About five years ago, I made the suggestion that Mensa would best serve humanity by dedicating itself to internal political reform for an initial period of about five years [International Journal, Mar. '95, p. 1]. That is, Mensa can both do well for itself and for the larger world by acting as an experimental microcosm. Now it's time to get down to specifics.
The Open Society.
Mensa purports to be an open society (to use Sir Karl R. Popper's phrase, more meaningful than democracy). The touchstone of such a society is that it operates for the benefit of its citizens, not for its elites or governors. The fact that the principal activities sponsored by Mensa are of a social nature (and, no doubt, always will be) does not diminish the attractiveness and importance of Mensa's round table ideology. Yet historically, Mensa has fallen far short [see political note] of embodying such ideals.
Three critical problems in open societies are: How does the group select its governors and functionaries? How does the society choose between alternative policies and procedures? How does the society create a political structure that promotes in reality the ideals of openness? The usual method is voting in elections and referenda. Yet the popular cynicism about such political processes, the belief that sub rosa games make a mockery of the formal rules, testifies to the demoralization of politics. Can we revise the formal rules in a way that will diminish this cynicism, not merely in perception but in reality?
The Objective Problem.
It is important to understand that there is an objective basis, quite apart from corruption, for the failure of election procedures to produce results that people find acceptable. Some 40 years ago, Kenneth J. Arrow (since become a Nobel laureate) published an article in Economica outlining the impossibility of creating a voting system that will satisfy reasonable notions of fairness for all conditions of choice. Arrow elaborated his work in Social Choice and Individual Values, Wiley, 1963, and an article by Blair and Pollak in Scientific American, Aug. '83 provides a concise, if highly mathematical, summary.

_ _ _ _

Stated exercise:
Answer from the essay on Mensa reform:
(a) Whose phrase is "open society"?
(b) In what publication did Kenneth J. Arrow first outline the impossibility of a fair voting system?
(c) What is the usual method of choosing governors and policies in open societies?
Nothing in the listing is required for the exercise that comes next.

Source data:
_ _ _ _

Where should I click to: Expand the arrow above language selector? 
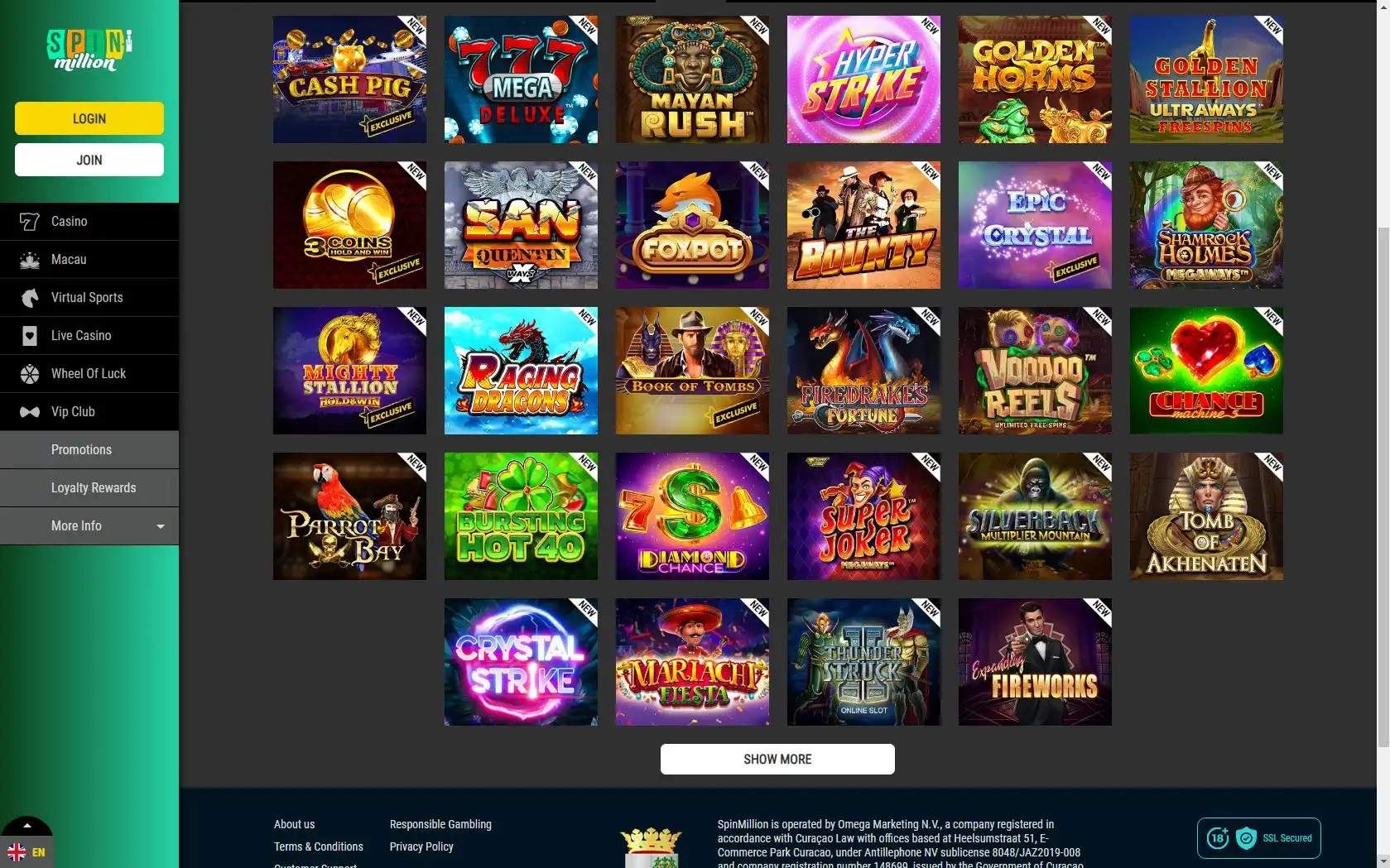click(26, 826)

_ _ _ _

Final answer:
(a) Sir Karl R. Popper
(b) Economica
(c) Voting in elections and referenda